This one is a little more real. As part of the #30day challenge of getting to know me, I am writing about one habit I wish I didn’t have. And this isn’t about nail biting or being late to everything (two habits I actually don’t have).
It is about overthinking.
It is good to look at a problem at all angles, but the issue I have is I can’t stop thinking about it. Even when I think I have covered all the bases, the tape rewinds and starts all over, but in a more jumbled mess kind of way than anything close to a linear thought process.
Not that thought processes usually logically fit onto a line, but bare with me.
This overthinking has caused me to back out of a lot of opportunities. Instead of dealing with the issue and making whatever sacrifices I think I would have to make, I avoid the problem altogether. I can’t decide what would be the worst or best option, so I make no decision at all.
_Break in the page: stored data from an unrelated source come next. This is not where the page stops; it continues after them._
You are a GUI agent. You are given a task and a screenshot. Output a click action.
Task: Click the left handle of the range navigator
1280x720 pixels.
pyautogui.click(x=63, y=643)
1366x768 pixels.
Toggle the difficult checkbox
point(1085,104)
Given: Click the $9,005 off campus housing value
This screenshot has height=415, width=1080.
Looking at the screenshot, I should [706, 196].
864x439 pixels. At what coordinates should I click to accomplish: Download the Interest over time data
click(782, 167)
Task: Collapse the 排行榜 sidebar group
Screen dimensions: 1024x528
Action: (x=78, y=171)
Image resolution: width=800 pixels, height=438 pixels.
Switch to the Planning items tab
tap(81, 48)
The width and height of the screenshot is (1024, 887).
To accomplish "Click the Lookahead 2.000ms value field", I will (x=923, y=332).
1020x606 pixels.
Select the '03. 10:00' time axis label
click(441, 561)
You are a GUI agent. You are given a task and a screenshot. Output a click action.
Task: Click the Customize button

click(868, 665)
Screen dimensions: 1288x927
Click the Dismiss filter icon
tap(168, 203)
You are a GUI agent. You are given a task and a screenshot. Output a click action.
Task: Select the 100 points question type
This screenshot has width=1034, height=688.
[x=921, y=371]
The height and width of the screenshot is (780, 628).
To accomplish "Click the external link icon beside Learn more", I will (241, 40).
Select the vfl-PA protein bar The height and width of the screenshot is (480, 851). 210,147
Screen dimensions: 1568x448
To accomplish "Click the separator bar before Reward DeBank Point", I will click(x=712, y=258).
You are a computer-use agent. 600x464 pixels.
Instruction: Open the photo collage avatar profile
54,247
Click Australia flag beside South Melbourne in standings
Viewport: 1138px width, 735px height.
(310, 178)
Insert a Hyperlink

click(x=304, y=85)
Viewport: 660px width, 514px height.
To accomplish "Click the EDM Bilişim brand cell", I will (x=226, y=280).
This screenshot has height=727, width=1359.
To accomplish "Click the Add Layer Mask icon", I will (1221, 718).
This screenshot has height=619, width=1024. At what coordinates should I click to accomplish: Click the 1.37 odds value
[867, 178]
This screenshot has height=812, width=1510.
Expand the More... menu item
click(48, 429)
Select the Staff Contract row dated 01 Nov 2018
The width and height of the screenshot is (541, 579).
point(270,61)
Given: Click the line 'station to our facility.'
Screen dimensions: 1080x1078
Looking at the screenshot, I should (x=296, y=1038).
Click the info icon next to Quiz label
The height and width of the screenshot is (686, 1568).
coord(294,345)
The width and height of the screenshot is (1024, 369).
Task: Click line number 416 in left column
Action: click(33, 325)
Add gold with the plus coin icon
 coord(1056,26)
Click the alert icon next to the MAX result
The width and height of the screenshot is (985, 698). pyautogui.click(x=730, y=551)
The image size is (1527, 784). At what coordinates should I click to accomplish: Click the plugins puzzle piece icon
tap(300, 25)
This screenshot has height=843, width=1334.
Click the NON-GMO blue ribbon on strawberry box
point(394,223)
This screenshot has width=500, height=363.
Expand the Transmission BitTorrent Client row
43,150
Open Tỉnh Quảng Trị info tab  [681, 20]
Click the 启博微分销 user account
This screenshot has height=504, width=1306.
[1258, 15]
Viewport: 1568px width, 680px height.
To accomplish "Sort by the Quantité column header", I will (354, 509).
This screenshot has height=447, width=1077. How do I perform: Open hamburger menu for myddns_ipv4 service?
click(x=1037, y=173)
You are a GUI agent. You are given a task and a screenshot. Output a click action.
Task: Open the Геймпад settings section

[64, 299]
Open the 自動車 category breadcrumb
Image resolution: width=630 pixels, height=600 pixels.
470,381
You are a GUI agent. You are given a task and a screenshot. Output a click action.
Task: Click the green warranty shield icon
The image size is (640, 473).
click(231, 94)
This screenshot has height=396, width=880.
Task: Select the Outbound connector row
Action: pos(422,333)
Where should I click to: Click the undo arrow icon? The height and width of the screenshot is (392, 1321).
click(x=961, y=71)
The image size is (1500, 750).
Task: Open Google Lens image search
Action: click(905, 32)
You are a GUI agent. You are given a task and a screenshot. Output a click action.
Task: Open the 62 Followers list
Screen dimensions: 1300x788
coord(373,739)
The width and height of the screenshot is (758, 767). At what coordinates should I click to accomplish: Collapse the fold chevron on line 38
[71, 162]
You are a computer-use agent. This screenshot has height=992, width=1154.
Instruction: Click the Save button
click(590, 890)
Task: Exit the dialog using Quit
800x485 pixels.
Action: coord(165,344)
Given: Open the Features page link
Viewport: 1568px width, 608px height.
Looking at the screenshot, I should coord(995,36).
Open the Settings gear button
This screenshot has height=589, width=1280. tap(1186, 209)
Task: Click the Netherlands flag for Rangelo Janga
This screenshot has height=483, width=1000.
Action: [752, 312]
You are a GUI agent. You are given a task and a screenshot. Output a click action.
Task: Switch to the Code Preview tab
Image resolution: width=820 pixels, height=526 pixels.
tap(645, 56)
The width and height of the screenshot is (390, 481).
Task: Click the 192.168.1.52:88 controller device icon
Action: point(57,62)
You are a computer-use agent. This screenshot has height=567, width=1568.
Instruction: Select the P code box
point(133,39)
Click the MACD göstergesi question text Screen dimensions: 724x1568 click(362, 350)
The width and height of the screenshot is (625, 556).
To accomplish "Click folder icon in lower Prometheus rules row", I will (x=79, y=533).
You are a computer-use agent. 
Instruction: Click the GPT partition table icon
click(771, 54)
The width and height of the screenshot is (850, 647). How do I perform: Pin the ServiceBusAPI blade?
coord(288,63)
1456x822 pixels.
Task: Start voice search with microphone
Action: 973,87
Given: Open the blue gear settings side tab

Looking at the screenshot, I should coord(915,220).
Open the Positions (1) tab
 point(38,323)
And there we go, my brain stops thinking about it because it has moved on to the next problem and I bury the previous problem deep, deep down in the psyche for it to become a problem later.
All this just to have some peace and quiet.
But no doubt, the noise starts right back up again, and sometimes on a smaller issue just because I have already been agitated about a bigger thing that my head needs to focus on something to nag on.
Lately, I have been trying to open my mind to new things and be more exploratory without letting the noise in my head get too loud.
It has been very hard.
Once my brain gets going, my voice stops. I don’t want to talk about what I am thinking because I will sound like a raving lunatic. The train will have derailed and there will be no getting back on the tracks. So I stay quiet and let my brain go on whatever joyride it fancies.
But it really has been affecting my moods. The slightest provocation has been sending me into a tirade. One little sentence or word can set me on edge for the rest of the day because I just can’t. Stop. Thinking.
All this noise sometimes just feels like a buzzing and no coherent thought is actually occurring because my thoughts have become so convoluted it just sounds like the noise in a cafeteria where you can’t actually make a conversation out, but the noise of talking and chattering is there.
Which can be frustrating. I feel like there should be a problem, but I can’t identify it because I can’t distinguish any concerns from the noise.
So now instead of having to bury the problem, my brain buzzes like there is no problem at all but there is something in the background that it is so obviously ignoring.
Here’s to trying to keep the noise down by being a little more daring, and a little more sensitive to listening to my own needs and hopefully having the ability to communicate that with others.
What is something you struggle with?